I'm not very well versed in the full range of lathes out there, but here's a couple things I have learned:

My lathe is an electronic variable speed, but it also has a belt change system for low and high range.   A well designed belt system only takes a few seconds to swap over.  I actually enjoy having the option of the multiple speed ranges.  Don't discount a lathe that has complimentary drive systems, as it expands the range of what you are capable of doing, with minimal time loss on your part.  

AS long as you get a Morse Taper 2 (MT2) and a 1"-8 thread drive shaft, the vast majority of the accessories made for mini and midi lathes will fit.  MT1 parts are harder to find and are pretty much usable (AFIK) on the smaller mini lathes.  I haven't really seen MT3 parts, but I know they exist, but they (and the bigger MT setups) are really for the bigguns.  Some midi/full lathes have a 1 1/4" - 6 (or -8?) drive, but in my experience most of the chucks and other threaded do-dads are 1"-8.  And if the accessory you want is not of the same thread, adapters are very common.

But if all you're planning to do is turn some handles, then you could easily do this with a home built drill powered lathe.   There's tons of videos on how to do this.


----------



## JimB (Nov 24, 2016)

There are VS (variable speed) lathes from Jet, Rikon, PSI and others that will fit your budget. Remember, VS does not mean no belt changes. It usually means on each belt setting you have VS. If you want the very lowest or very highest speed you move the belt. I have the Jet 1014vs. I do all turning on only one belt position as that gives me all the range I need.
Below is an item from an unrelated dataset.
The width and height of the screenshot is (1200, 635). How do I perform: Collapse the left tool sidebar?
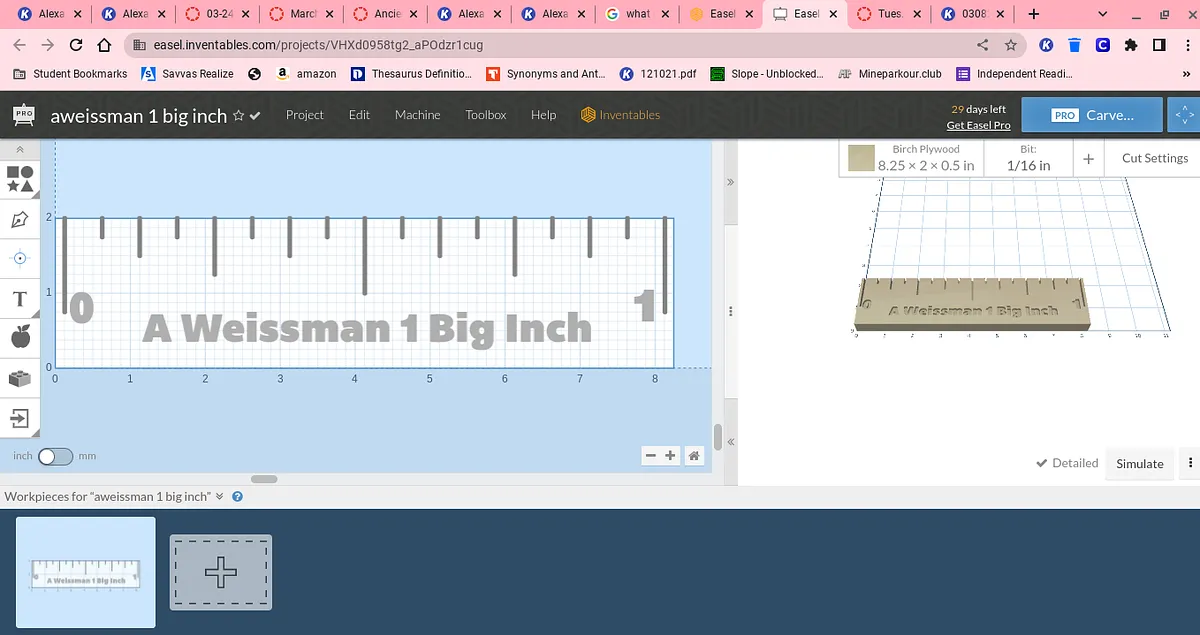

You also make it sound like changing the belt position is a major task. It isn't. It takes seconds, not minutes.

As far as tooling fitting future lathes goes, well that depends. You will want an MT2 taper as that is standard on the lathes I mention and on most bigger lathes. As far as chucks that is a different story. 1x8 Spindle is the standard on the lathes I mention. On larger lathes such as the Jet 1642, Powermatic and other large lathes the spindles are usually 1 1/4 by 8. You will need a different chuck or an adapter. There's really no way around that.

I hope that helps you.


----------



## e094228 (Nov 24, 2016)

Thanks everyone. So knowing that im ONLY using this for shave brush handles, what would you recommend?


----------



## Marmotjr (Nov 24, 2016)

Well, since a shave handle is nothing more than a pen with different ends on it, take a look at some of the starter kits that PSI offers.   Pen turning takes a bunch of little pieces of hardware, and the PSI kits have 95% of the stuff you need to get started.  And like I said, there is no difference between razor handle turning and pen turning, so try researching pen turning lathes too, you'll get better results too.


----------



## JimB (Nov 24, 2016)

e094228 said:


> Thanks everyone. So knowing that im ONLY using this for shave brush handles, what would you recommend?
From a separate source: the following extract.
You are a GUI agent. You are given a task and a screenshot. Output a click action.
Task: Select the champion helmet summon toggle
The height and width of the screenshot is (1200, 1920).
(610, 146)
The problem is, many people say they will only turn pens (or in your case shaving brushes). Then after a few months they realize they want to do more and want or need more lathe to do it. 
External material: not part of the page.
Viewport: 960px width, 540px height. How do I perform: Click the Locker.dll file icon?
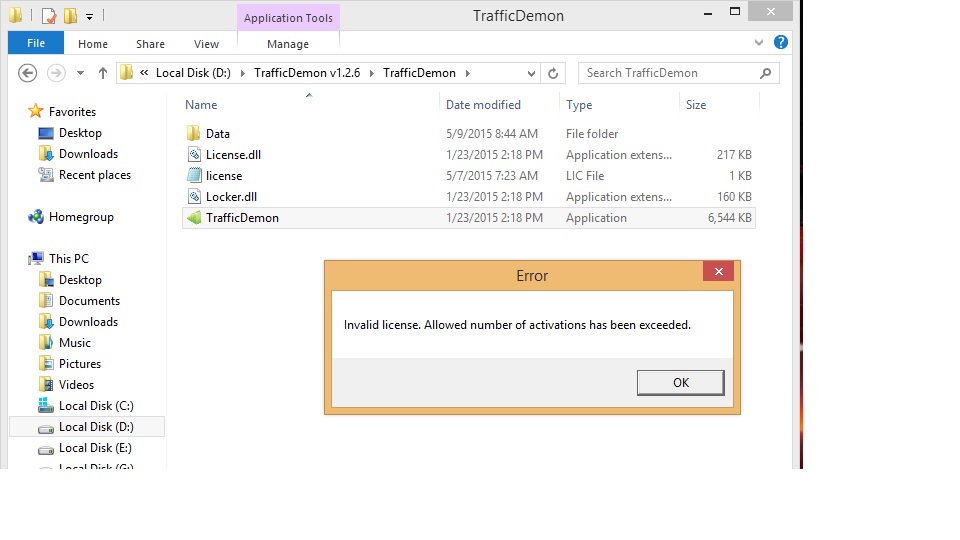194,197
To only do brushes all you need is a basic lathe. Get one with MT2 taper and 1x8 Spindle because you will find it much easier to get accessories. VS will add at least $100 to the cost and is a very nice feature but is not necessary. The Jet 1015, Rikon or Commander (PSI) equivalents will all do the trick. I think the HF lathes have different MT and Spindle size.

As I said, i started with a Jet 1014vs (Jet has since replaced it with the 1015) because I thought all I would do is small items. 2 years later I bought my second lathe, a full size from Grizzly because I wanted to do larger items.


----------



## e094228 (Nov 24, 2016)

Would the Rikon 70-105 be worth the extra $120 over the HF mini? Looks the same. Or should money be spent on at least a 1hp motor


----------



## Mr Vic (Nov 24, 2016)

My advice for what it's worth. . . Take a trip over to the Woodcraft in Rochester. Take to the folks and look at lathes, tooling etc.. If they offer them, maybe take a class on pens/other turning. You may find you love it or decide you don't.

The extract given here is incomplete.